[START Supplied material]
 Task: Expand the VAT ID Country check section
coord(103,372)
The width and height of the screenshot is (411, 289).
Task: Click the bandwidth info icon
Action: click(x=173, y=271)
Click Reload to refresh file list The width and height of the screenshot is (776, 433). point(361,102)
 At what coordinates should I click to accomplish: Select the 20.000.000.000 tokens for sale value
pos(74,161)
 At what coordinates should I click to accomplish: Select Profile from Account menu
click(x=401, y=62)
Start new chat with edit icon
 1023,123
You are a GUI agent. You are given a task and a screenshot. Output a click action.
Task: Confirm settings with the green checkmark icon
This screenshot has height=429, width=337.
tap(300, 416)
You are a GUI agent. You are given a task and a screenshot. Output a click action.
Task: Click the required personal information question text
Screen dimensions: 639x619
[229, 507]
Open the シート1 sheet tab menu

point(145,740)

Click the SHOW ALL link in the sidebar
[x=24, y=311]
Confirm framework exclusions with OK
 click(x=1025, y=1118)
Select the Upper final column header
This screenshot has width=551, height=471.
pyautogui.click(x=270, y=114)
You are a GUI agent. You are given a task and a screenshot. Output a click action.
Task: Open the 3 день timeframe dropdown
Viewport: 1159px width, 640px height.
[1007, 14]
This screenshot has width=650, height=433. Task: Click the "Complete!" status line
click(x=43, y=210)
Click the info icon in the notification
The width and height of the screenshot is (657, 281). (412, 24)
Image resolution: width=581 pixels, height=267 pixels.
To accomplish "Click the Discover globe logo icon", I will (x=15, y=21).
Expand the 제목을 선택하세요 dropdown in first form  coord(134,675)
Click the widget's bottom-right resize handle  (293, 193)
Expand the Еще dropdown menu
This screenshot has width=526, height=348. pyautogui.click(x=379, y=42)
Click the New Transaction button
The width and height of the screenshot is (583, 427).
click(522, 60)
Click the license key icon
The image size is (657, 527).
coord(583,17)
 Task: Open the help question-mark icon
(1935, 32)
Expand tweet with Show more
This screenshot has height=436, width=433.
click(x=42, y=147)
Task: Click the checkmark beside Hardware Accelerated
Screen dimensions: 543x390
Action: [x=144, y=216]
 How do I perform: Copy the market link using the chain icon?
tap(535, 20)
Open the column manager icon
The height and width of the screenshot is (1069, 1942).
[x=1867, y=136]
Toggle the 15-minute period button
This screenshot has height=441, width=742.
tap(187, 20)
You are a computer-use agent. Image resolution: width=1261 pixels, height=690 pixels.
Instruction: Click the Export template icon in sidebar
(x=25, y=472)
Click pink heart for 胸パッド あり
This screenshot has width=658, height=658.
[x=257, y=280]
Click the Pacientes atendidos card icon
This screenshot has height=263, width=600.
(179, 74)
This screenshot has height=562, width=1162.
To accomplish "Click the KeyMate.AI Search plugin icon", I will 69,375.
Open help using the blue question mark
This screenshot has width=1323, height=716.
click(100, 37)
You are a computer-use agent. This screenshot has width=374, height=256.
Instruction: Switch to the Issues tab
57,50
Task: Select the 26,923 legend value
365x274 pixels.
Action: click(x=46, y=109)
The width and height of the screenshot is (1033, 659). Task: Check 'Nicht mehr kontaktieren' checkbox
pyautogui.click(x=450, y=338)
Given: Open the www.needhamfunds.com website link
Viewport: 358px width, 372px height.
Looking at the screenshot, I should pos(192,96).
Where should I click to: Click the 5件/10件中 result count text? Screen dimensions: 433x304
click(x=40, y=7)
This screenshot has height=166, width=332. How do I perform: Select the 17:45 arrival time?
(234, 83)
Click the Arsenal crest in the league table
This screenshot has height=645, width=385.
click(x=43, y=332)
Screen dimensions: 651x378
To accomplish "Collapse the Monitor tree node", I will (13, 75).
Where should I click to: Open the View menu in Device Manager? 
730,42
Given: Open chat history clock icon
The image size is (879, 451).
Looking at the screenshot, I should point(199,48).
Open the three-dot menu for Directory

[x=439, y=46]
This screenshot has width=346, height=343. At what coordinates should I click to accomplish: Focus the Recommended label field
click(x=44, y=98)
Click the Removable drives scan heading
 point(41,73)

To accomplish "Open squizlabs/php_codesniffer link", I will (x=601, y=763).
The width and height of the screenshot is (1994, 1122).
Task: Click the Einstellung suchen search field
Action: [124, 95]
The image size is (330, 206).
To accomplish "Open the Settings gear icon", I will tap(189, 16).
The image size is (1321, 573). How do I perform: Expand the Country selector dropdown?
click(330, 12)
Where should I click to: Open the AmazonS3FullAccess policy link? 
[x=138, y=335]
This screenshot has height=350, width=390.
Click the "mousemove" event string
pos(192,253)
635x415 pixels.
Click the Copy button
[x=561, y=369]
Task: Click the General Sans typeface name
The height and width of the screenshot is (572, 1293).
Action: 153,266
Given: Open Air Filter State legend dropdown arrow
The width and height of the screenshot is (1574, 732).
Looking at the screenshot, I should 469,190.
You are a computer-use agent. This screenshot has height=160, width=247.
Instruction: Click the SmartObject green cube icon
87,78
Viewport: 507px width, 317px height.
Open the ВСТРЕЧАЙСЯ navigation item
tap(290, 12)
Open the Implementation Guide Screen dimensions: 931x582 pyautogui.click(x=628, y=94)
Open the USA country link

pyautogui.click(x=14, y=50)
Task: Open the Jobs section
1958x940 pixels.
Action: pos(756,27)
[END Supplied material]
▶ **Problem description**:
Reproduce all of the records above, swapping each occurrence of "GUI agent" for "interface agent" and leaving everything else unchanged.

▶ **Exercise answer**:
 Task: Expand the VAT ID Country check section
coord(103,372)
The width and height of the screenshot is (411, 289).
Task: Click the bandwidth info icon
Action: click(x=173, y=271)
Click Reload to refresh file list The width and height of the screenshot is (776, 433). point(361,102)
 At what coordinates should I click to accomplish: Select the 20.000.000.000 tokens for sale value
pos(74,161)
 At what coordinates should I click to accomplish: Select Profile from Account menu
click(x=401, y=62)
Start new chat with edit icon
 1023,123
You are a interface agent. You are given a task and a screenshot. Output a click action.
Task: Confirm settings with the green checkmark icon
This screenshot has height=429, width=337.
tap(300, 416)
You are a interface agent. You are given a task and a screenshot. Output a click action.
Task: Click the required personal information question text
Screen dimensions: 639x619
[229, 507]
Open the シート1 sheet tab menu

point(145,740)

Click the SHOW ALL link in the sidebar
[x=24, y=311]
Confirm framework exclusions with OK
 click(x=1025, y=1118)
Select the Upper final column header
This screenshot has width=551, height=471.
pyautogui.click(x=270, y=114)
You are a interface agent. You are given a task and a screenshot. Output a click action.
Task: Open the 3 день timeframe dropdown
Viewport: 1159px width, 640px height.
[1007, 14]
This screenshot has width=650, height=433. Task: Click the "Complete!" status line
click(x=43, y=210)
Click the info icon in the notification
The width and height of the screenshot is (657, 281). (412, 24)
Image resolution: width=581 pixels, height=267 pixels.
To accomplish "Click the Discover globe logo icon", I will (x=15, y=21).
Expand the 제목을 선택하세요 dropdown in first form  coord(134,675)
Click the widget's bottom-right resize handle  (293, 193)
Expand the Еще dropdown menu
This screenshot has width=526, height=348. pyautogui.click(x=379, y=42)
Click the New Transaction button
The width and height of the screenshot is (583, 427).
click(522, 60)
Click the license key icon
The image size is (657, 527).
coord(583,17)
 Task: Open the help question-mark icon
(1935, 32)
Expand tweet with Show more
This screenshot has height=436, width=433.
click(x=42, y=147)
Task: Click the checkmark beside Hardware Accelerated
Screen dimensions: 543x390
Action: [x=144, y=216]
 How do I perform: Copy the market link using the chain icon?
tap(535, 20)
Open the column manager icon
The height and width of the screenshot is (1069, 1942).
[x=1867, y=136]
Toggle the 15-minute period button
This screenshot has height=441, width=742.
tap(187, 20)
You are a computer-use agent. Image resolution: width=1261 pixels, height=690 pixels.
Instruction: Click the Export template icon in sidebar
(x=25, y=472)
Click pink heart for 胸パッド あり
This screenshot has width=658, height=658.
[x=257, y=280]
Click the Pacientes atendidos card icon
This screenshot has height=263, width=600.
(179, 74)
This screenshot has height=562, width=1162.
To accomplish "Click the KeyMate.AI Search plugin icon", I will 69,375.
Open help using the blue question mark
This screenshot has width=1323, height=716.
click(100, 37)
You are a computer-use agent. This screenshot has width=374, height=256.
Instruction: Switch to the Issues tab
57,50
Task: Select the 26,923 legend value
365x274 pixels.
Action: click(x=46, y=109)
The width and height of the screenshot is (1033, 659). Task: Check 'Nicht mehr kontaktieren' checkbox
pyautogui.click(x=450, y=338)
Given: Open the www.needhamfunds.com website link
Viewport: 358px width, 372px height.
Looking at the screenshot, I should pos(192,96).
Where should I click to: Click the 5件/10件中 result count text? Screen dimensions: 433x304
click(x=40, y=7)
This screenshot has height=166, width=332. How do I perform: Select the 17:45 arrival time?
(234, 83)
Click the Arsenal crest in the league table
This screenshot has height=645, width=385.
click(x=43, y=332)
Screen dimensions: 651x378
To accomplish "Collapse the Monitor tree node", I will (13, 75).
Where should I click to: Open the View menu in Device Manager? 
730,42
Given: Open chat history clock icon
The image size is (879, 451).
Looking at the screenshot, I should point(199,48).
Open the three-dot menu for Directory

[x=439, y=46]
This screenshot has width=346, height=343. At what coordinates should I click to accomplish: Focus the Recommended label field
click(x=44, y=98)
Click the Removable drives scan heading
 point(41,73)

To accomplish "Open squizlabs/php_codesniffer link", I will (x=601, y=763).
The width and height of the screenshot is (1994, 1122).
Task: Click the Einstellung suchen search field
Action: [124, 95]
The image size is (330, 206).
To accomplish "Open the Settings gear icon", I will tap(189, 16).
The image size is (1321, 573). How do I perform: Expand the Country selector dropdown?
click(330, 12)
Where should I click to: Open the AmazonS3FullAccess policy link? 
[x=138, y=335]
This screenshot has height=350, width=390.
Click the "mousemove" event string
pos(192,253)
635x415 pixels.
Click the Copy button
[x=561, y=369]
Task: Click the General Sans typeface name
The height and width of the screenshot is (572, 1293).
Action: 153,266
Given: Open Air Filter State legend dropdown arrow
The width and height of the screenshot is (1574, 732).
Looking at the screenshot, I should 469,190.
You are a computer-use agent. This screenshot has height=160, width=247.
Instruction: Click the SmartObject green cube icon
87,78
Viewport: 507px width, 317px height.
Open the ВСТРЕЧАЙСЯ navigation item
tap(290, 12)
Open the Implementation Guide Screen dimensions: 931x582 pyautogui.click(x=628, y=94)
Open the USA country link

pyautogui.click(x=14, y=50)
Task: Open the Jobs section
1958x940 pixels.
Action: pos(756,27)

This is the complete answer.